BEGIN Data records

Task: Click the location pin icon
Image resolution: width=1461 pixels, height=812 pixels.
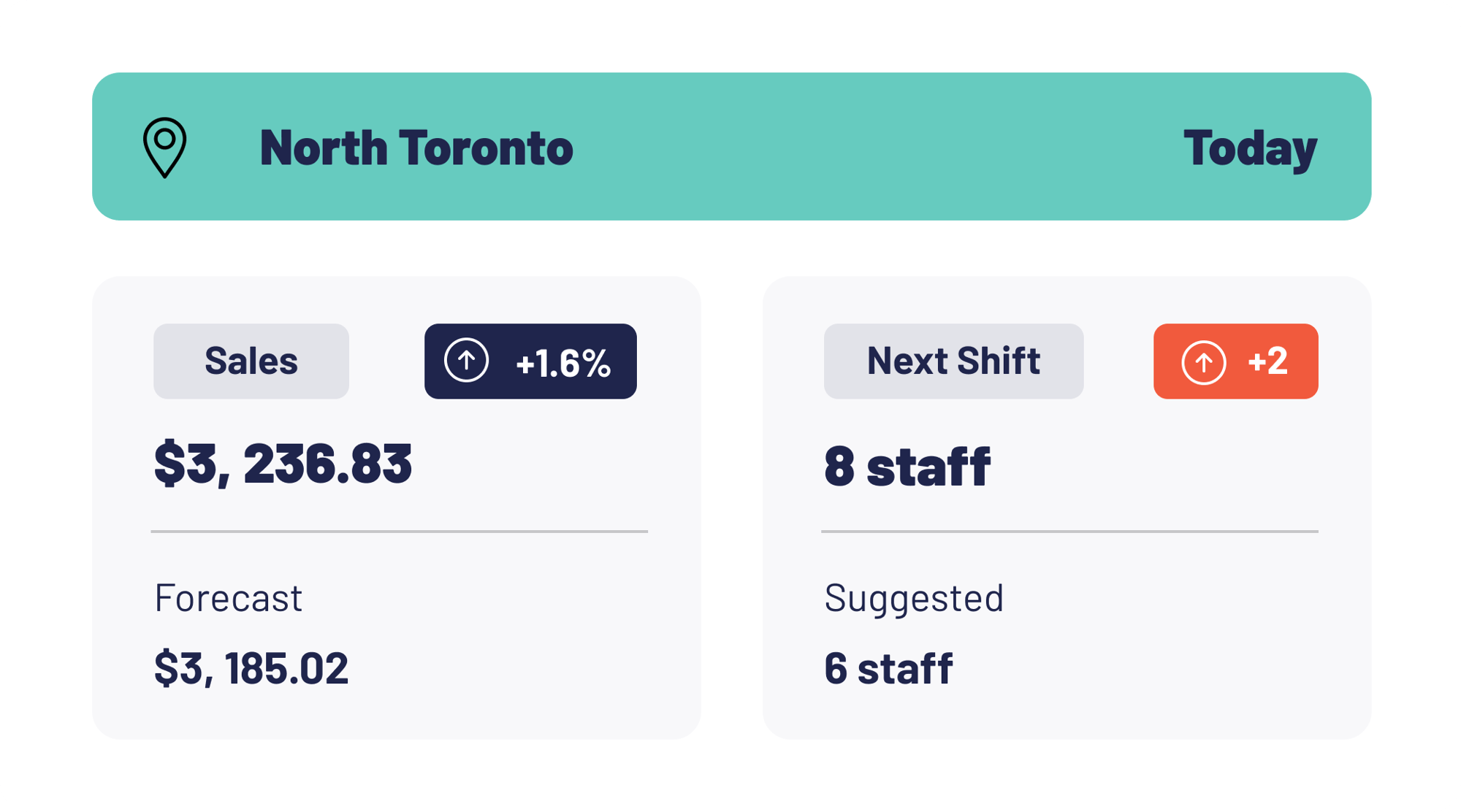Action: click(x=164, y=147)
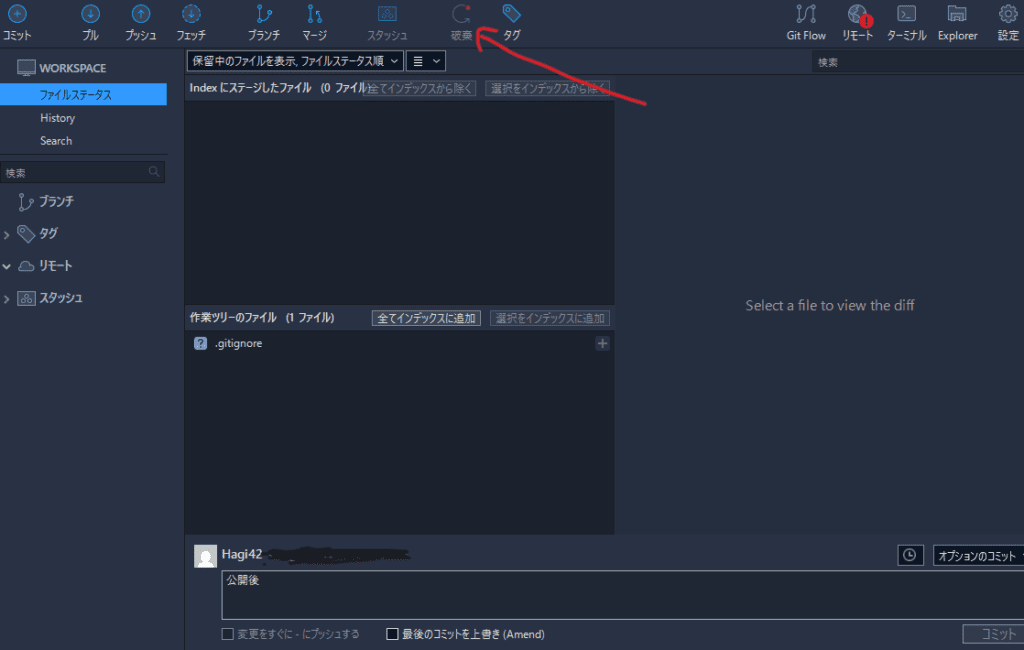Enable 最後のコミットを上書き (Amend) checkbox
The width and height of the screenshot is (1024, 650).
[393, 634]
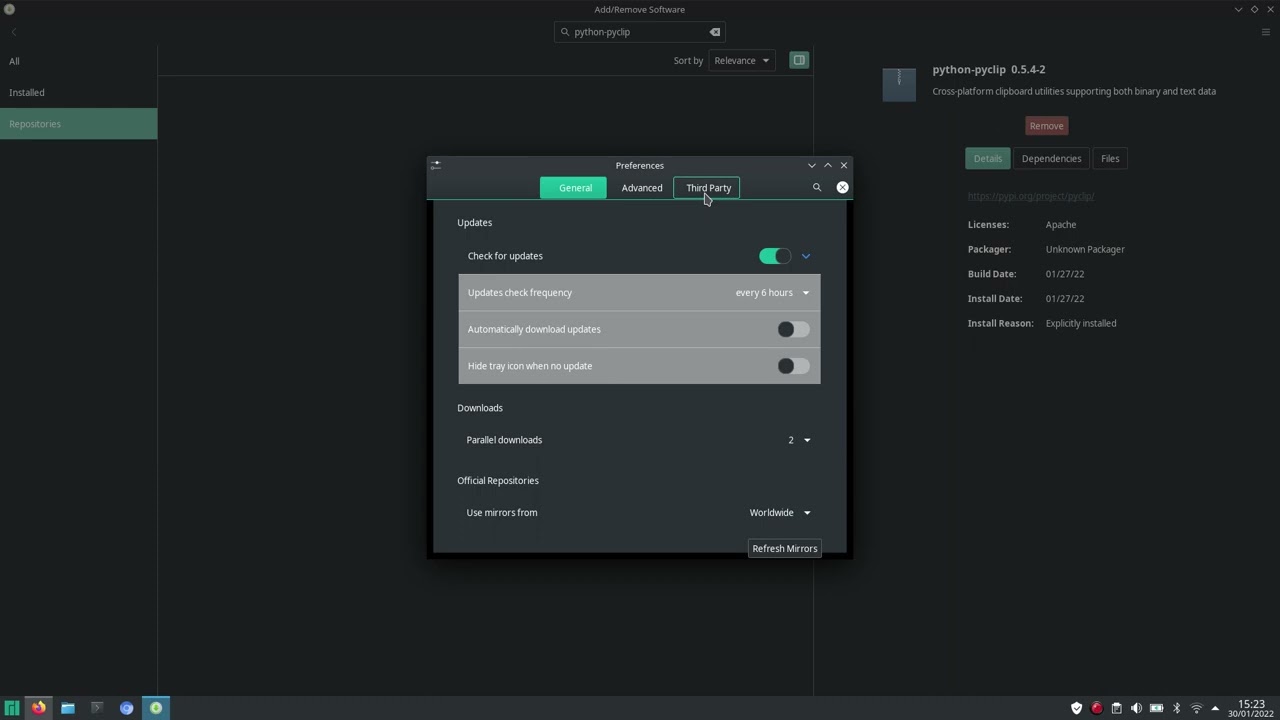Viewport: 1280px width, 720px height.
Task: Disable the Check for updates switch
Action: coord(775,256)
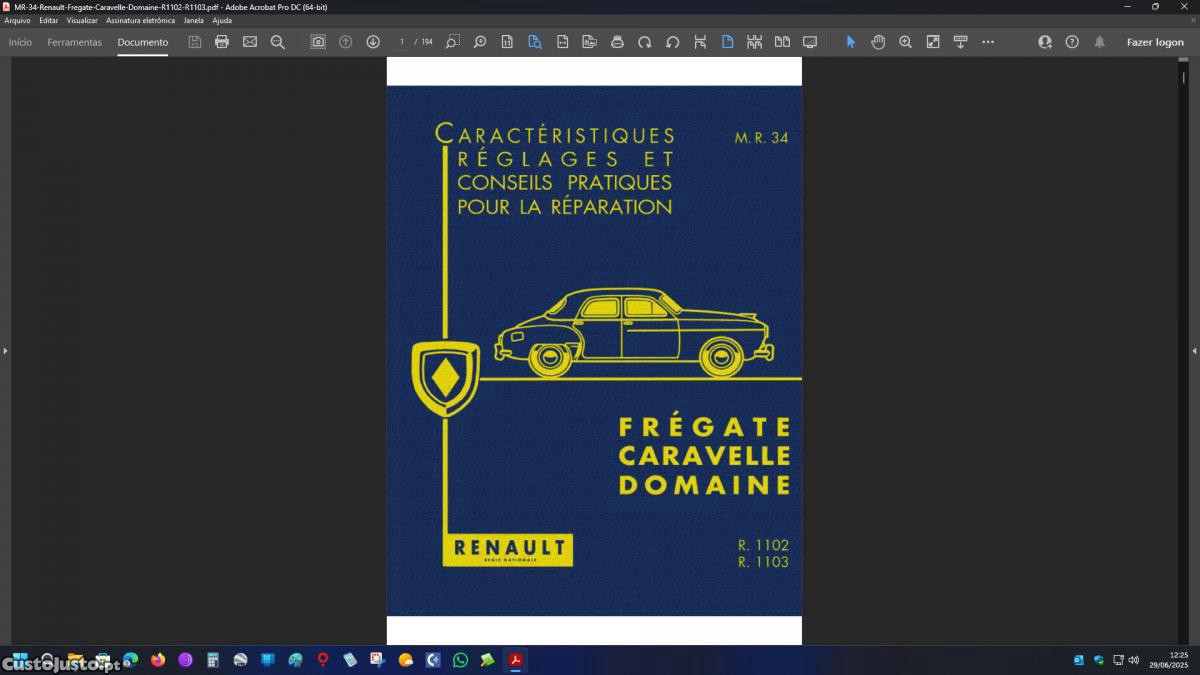Send document by email envelope icon
Viewport: 1200px width, 675px height.
click(250, 42)
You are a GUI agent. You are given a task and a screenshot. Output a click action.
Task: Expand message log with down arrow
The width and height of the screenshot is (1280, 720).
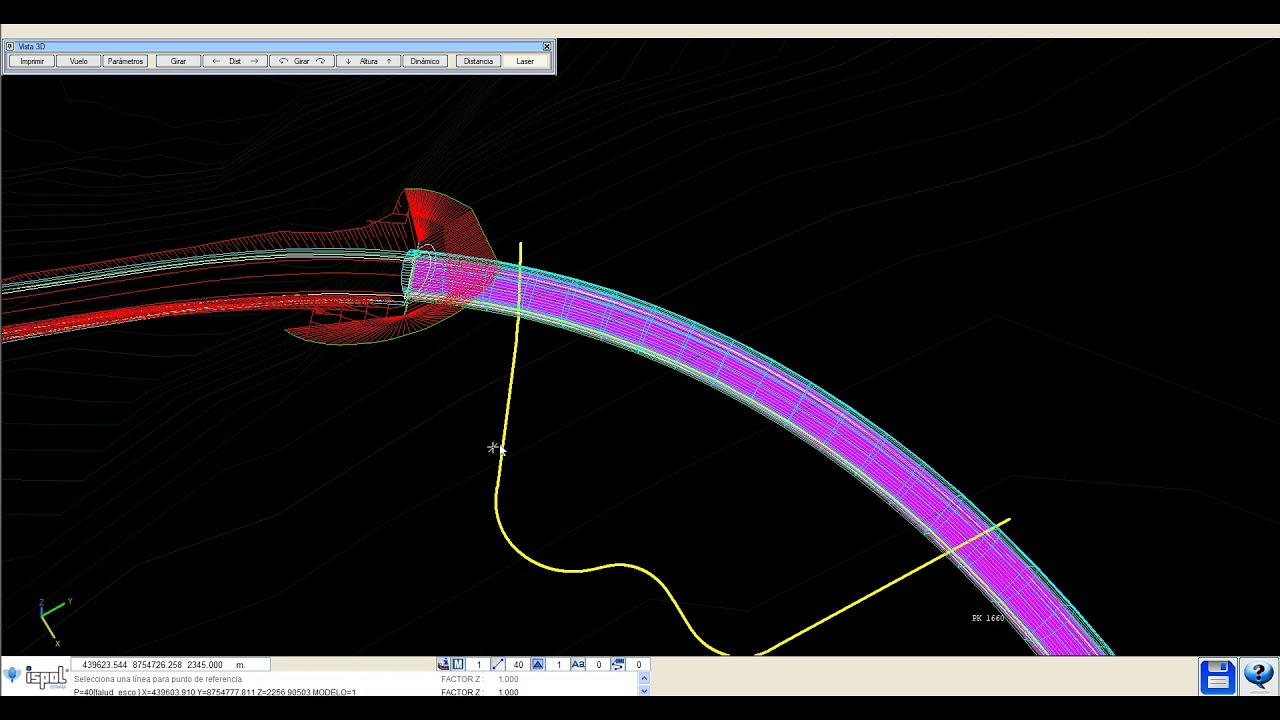[644, 691]
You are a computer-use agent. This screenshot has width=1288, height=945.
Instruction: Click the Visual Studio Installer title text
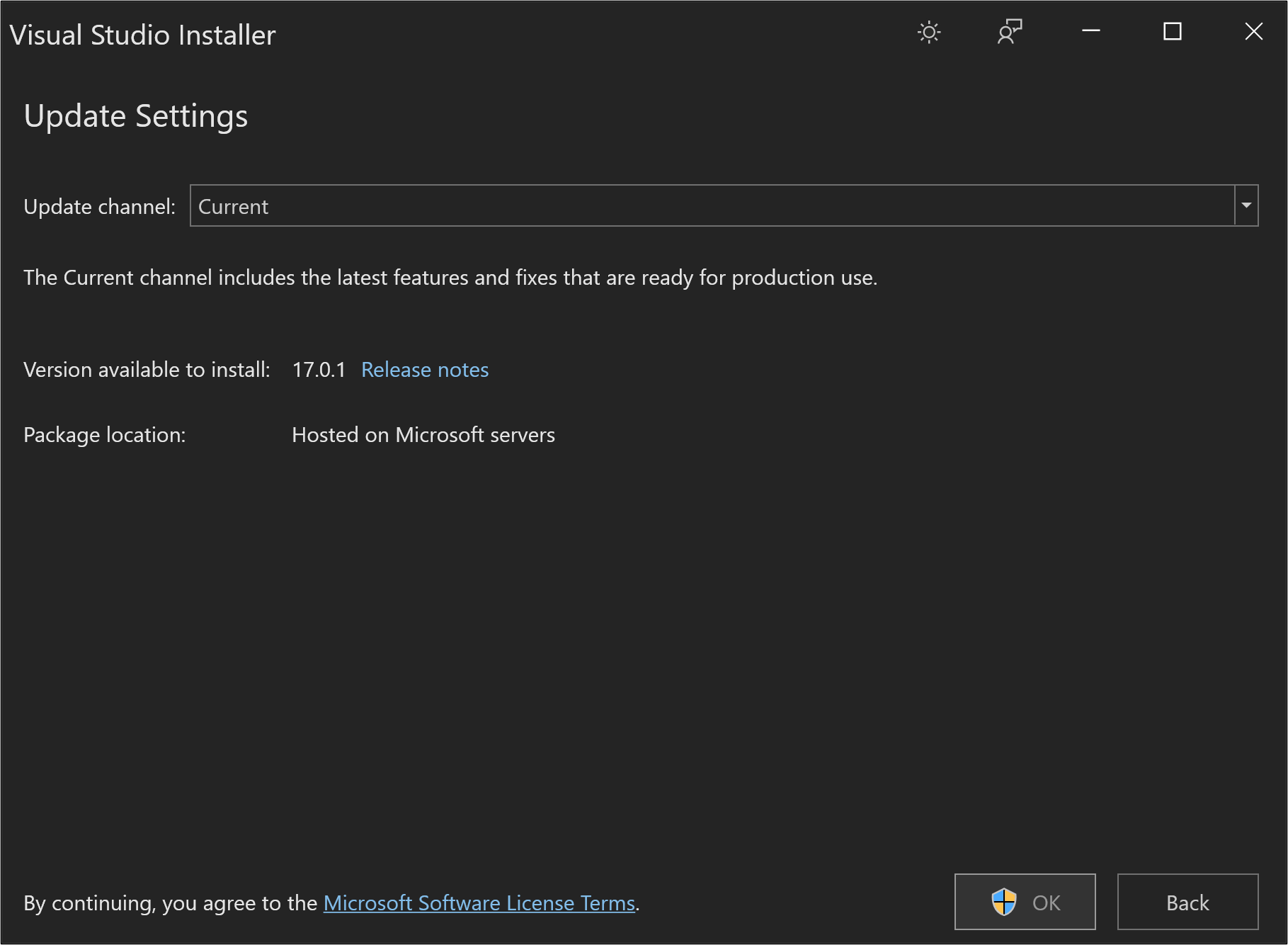142,35
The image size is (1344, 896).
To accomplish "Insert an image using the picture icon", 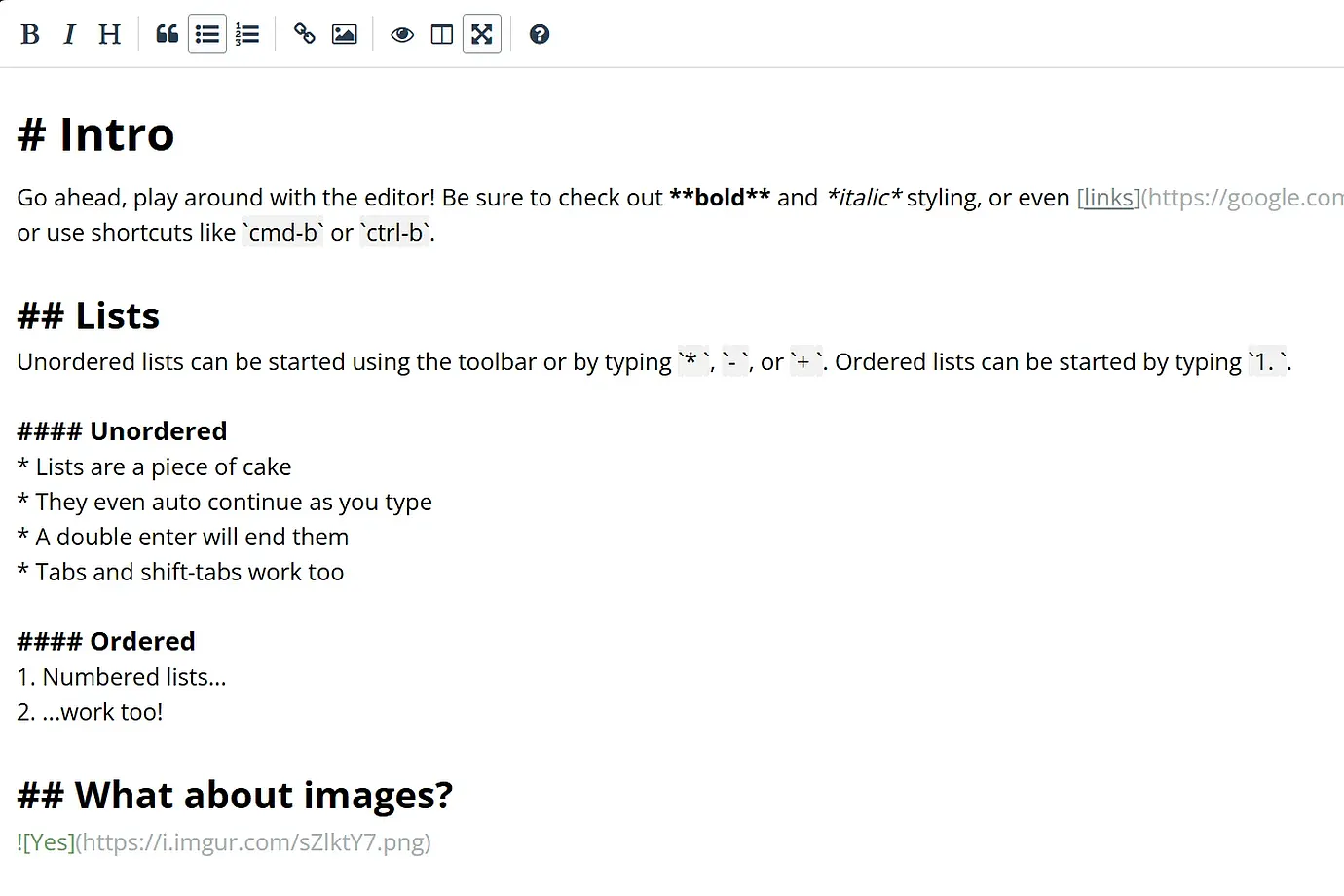I will pos(344,33).
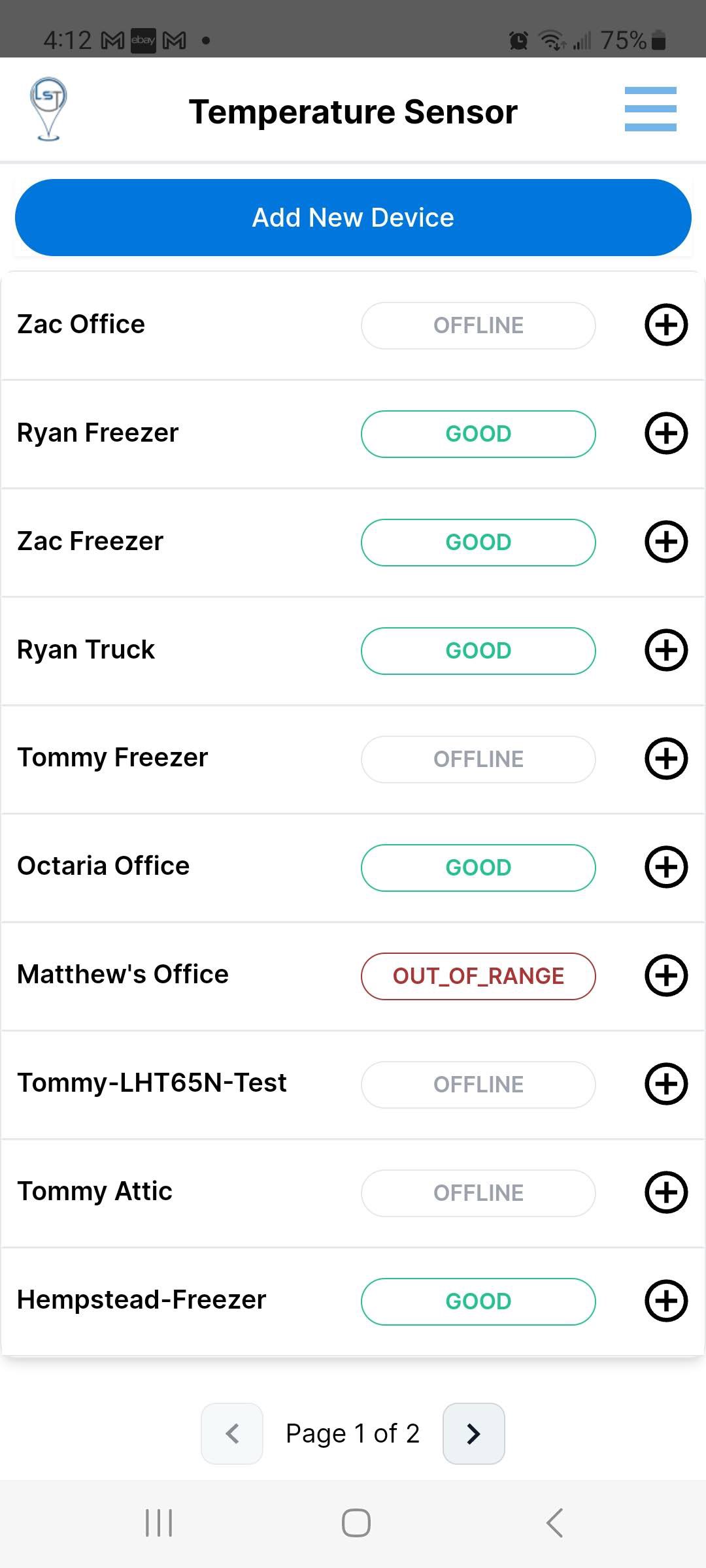The image size is (706, 1568).
Task: Open Android recent apps button
Action: (159, 1523)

END Data records

→ **Work item**: Using the records, work out how many lines include "agent", and reply with that number alone.

→ **Exercise result**: 2